Programmes often collapsed when NGOs departed, and some NGOs channel up to 75 percent of their budgets to administrative costs, he says. Cooperatives are an improvement because Ethiopia’s chronic problems are better tackled by the long-term capacity-building that cooperatives promote, he contends.
This view is shared by Haile Gebre, who is regarded as the father of Ethiopia’s cooperatives. He headed the government’s Bureau for Cooperatives in the 1990s, and his policies have resulted in the way cooperatives function today. He concedes the issue is not quite black-and-white: “Nothing is totally wrong or fair - things are relative,” he said.
“But if I’d been president of Ethiopia in 1973, I’ve have banned NGOs from Ethiopia.”
NGOs are good for providing temporary support after catastrophes, but for poverty, they aren’t the solution, he argues.
Outside help
Yet a variety of NGOs have been responsible for supporting the cooperative model.
“We are development-oriented, not relief-oriented,” said Amsalu Andarge, an Addis Ababa-based field officer coordinator for the NGO Agriculture Cooperative Development Integrated Volunteers Overseas Cooperative Assistance (ACDI/VOCA). In 1995, the US-based organization helped launch Agricultural Cooperatives in Ethiopia (ACE), which established regional-level cooperative bureaus.
Photo: Flickr Creative Commons/Canned Muffins |
A growing coffee industry |
“Those cooperatives established by ACE are now leading the economic transformation of the country,” Andarge said.
In fact, some cooperatives receive help not only from foreign-based NGOs but from foreign state aid agencies as well.
Since September 2003, the Japan International Cooperation Agency (JICA) has worked alongside the Oromia Forest and Wildlife Enterprise (OFEW), a state-run forest protection organization, and local coffee farmers, helping them produce sustainable coffee for the Japanese market, said Fumiaki Saso, a JICA project coordinator in Jimma, 200km southwest of Addis Ababa.
JICA offered technical support, such as organizing Rainforest Alliance certification and facilitating access to the international market, while OFWE controlled the coffee exportation process. After administrative costs - including JICA’s - were covered, 70 percent of remaining revenue went to farmers and 30 percent was retained by OFWE.
In March 2012, full oversight of the project was successfully handed over to OFWE.

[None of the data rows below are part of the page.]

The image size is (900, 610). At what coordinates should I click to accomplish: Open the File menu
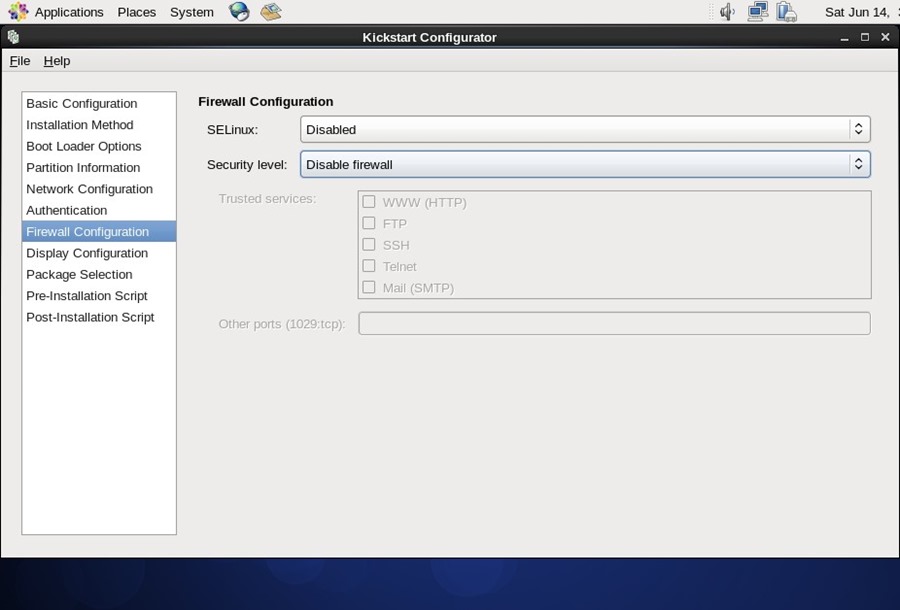click(19, 61)
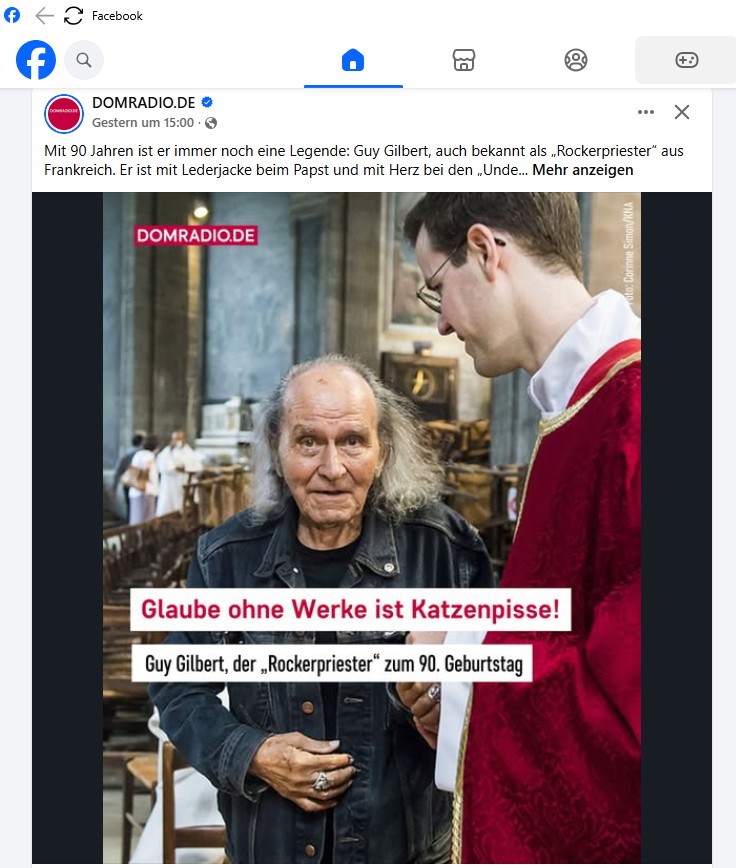Screen dimensions: 736x868
Task: Open the Facebook logo home link
Action: click(x=36, y=60)
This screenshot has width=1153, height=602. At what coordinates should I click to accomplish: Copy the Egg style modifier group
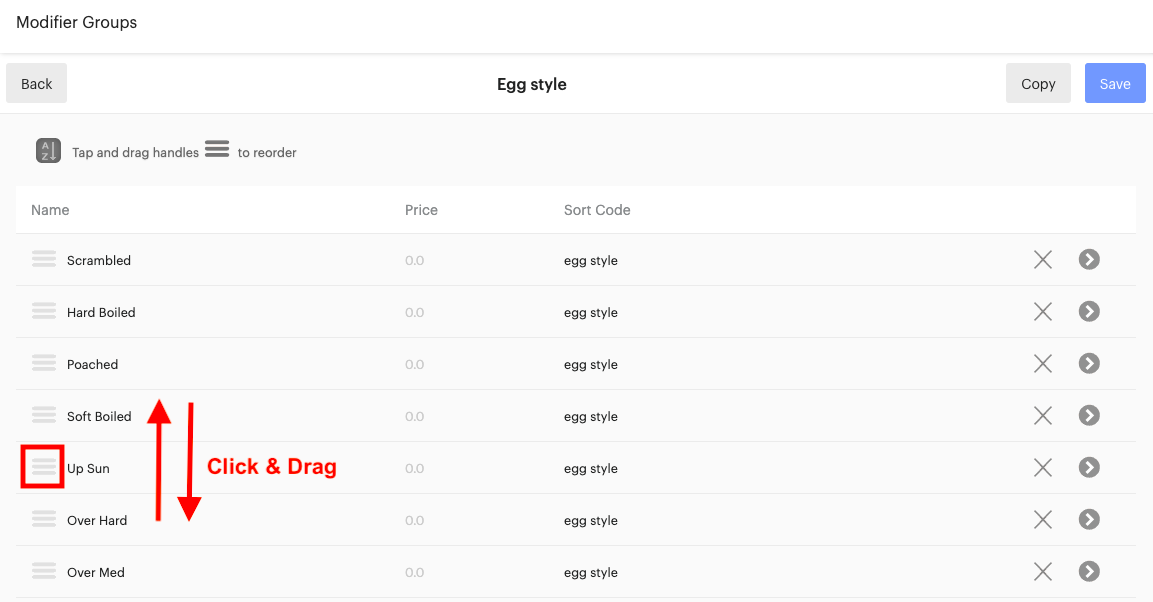tap(1038, 83)
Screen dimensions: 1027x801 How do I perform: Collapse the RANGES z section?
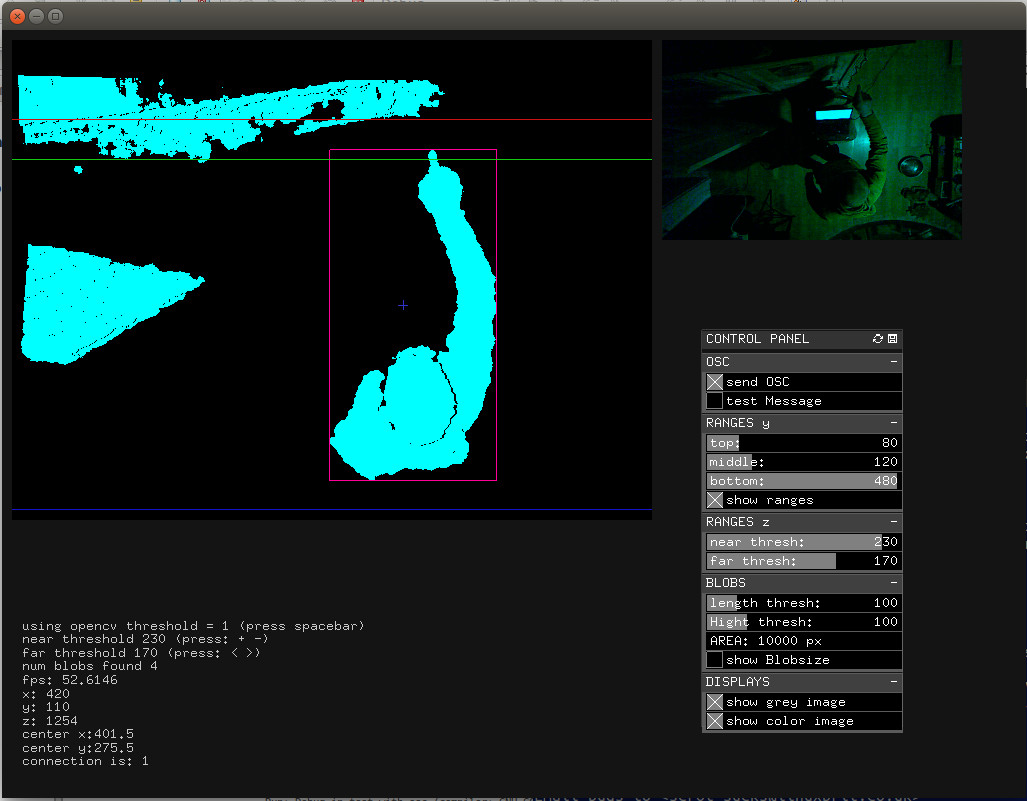coord(894,522)
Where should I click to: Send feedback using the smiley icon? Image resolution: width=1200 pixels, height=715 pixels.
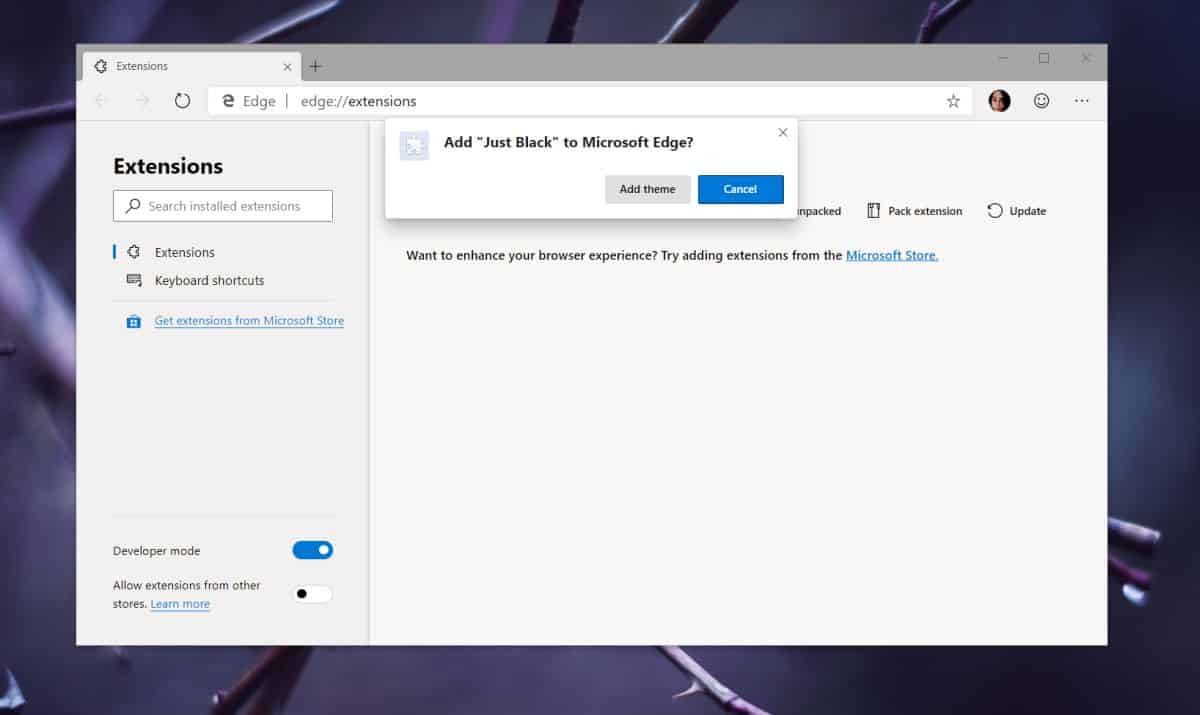pyautogui.click(x=1041, y=101)
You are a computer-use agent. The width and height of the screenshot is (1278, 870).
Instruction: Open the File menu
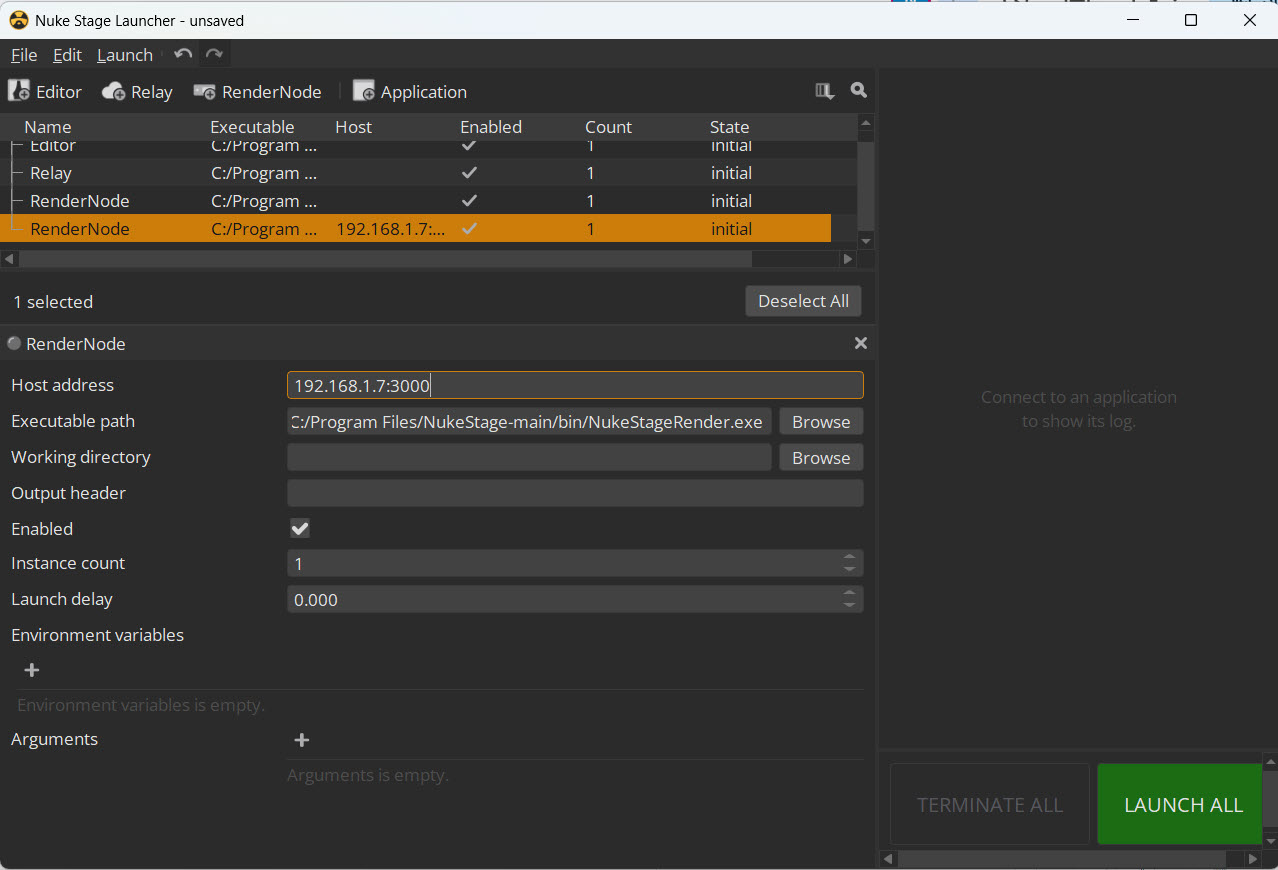(24, 55)
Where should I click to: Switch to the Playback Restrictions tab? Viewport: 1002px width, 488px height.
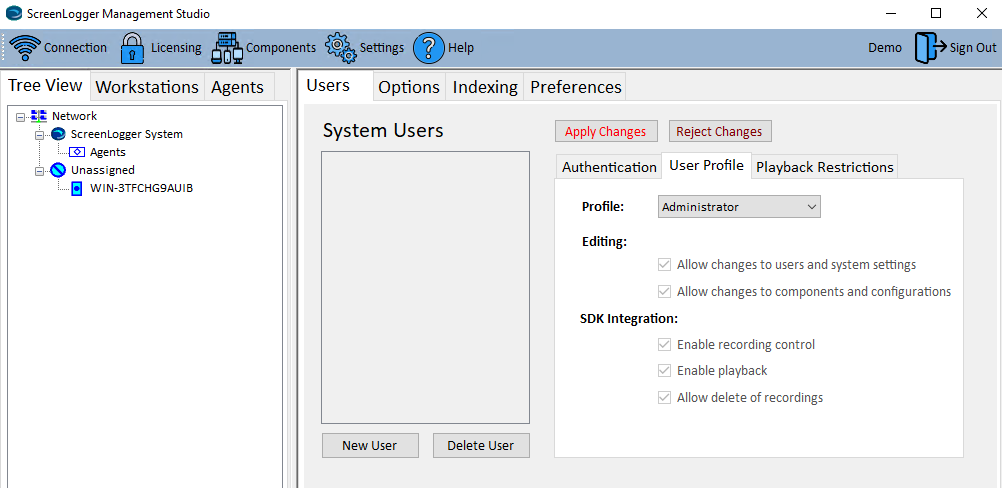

Support and oversight needed
The cooperative business model contains both the key to economic success and a raft of potential problems, said cooperative expert Gebre.
“They are self-contained: members are producers, sellers, buyers and consumers, and the cooperative that is member-led and member-oriented will remain efficient and effective,” generating profits for members and contributing to self-sufficiency.
But if cooperatives start to focus on profits to the exclusion of their members’ needs, they could be transformed into supply-and-demand driven “oligarchies”, he said, describing organizations controlled by a select few with no concern for improving members’ lives or investing in communities.
“As they get bigger, there may be problems,” allowed Kassu Kebede, a programme manager for ACDI/VOCA.
But growth can’t be avoided; to compete, the cooperatives will need to diversify and become business-oriented. And it can be handled successfully, he reasoned, citing as an example India, which has cultivated large, business-oriented cooperatives that compete internationally while still serving farmers.
For now, cooperatives still need support from NGOs like ACDI/VOCA and the government, he added, noting that the latter should also provide oversight to ensure cooperatives balance business-oriented growth with the needs of cooperative members.